→ Activity
Write out the stretch of lines below that begins at the line with "Viewport: 1568px width, 657px height." and ends at the line with "At what coordinates", including both, exactly as given and nothing more.

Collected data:
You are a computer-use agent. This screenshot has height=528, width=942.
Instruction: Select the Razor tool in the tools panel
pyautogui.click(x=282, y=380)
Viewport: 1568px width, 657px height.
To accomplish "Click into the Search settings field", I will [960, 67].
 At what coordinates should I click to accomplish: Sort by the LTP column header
...
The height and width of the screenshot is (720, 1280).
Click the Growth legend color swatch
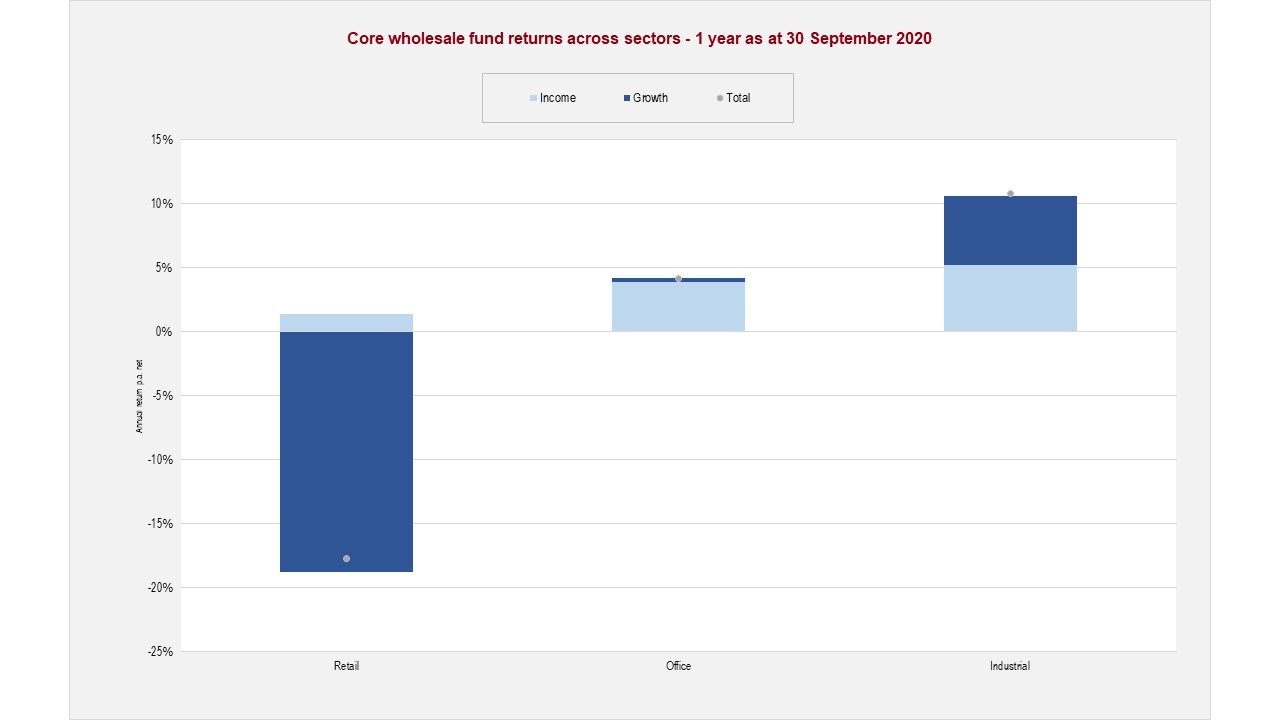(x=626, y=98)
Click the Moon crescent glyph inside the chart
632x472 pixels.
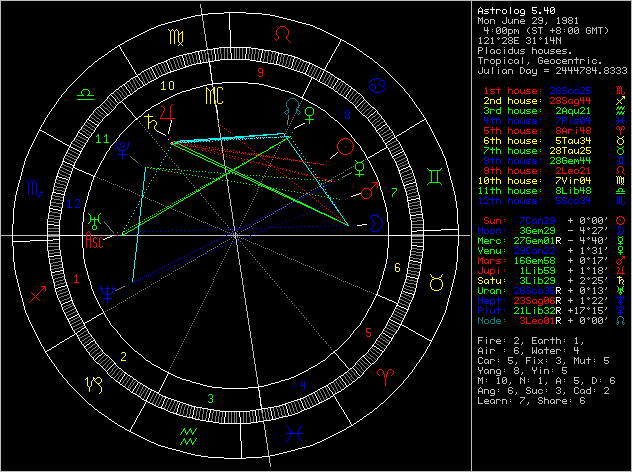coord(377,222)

→ Solved exercise
Viewport: 1568px width, 657px height.
To accomplish "Click into the Search settings field", I will [960, 67].
 At what coordinates should I click to accomplish: Sort by the LTP column header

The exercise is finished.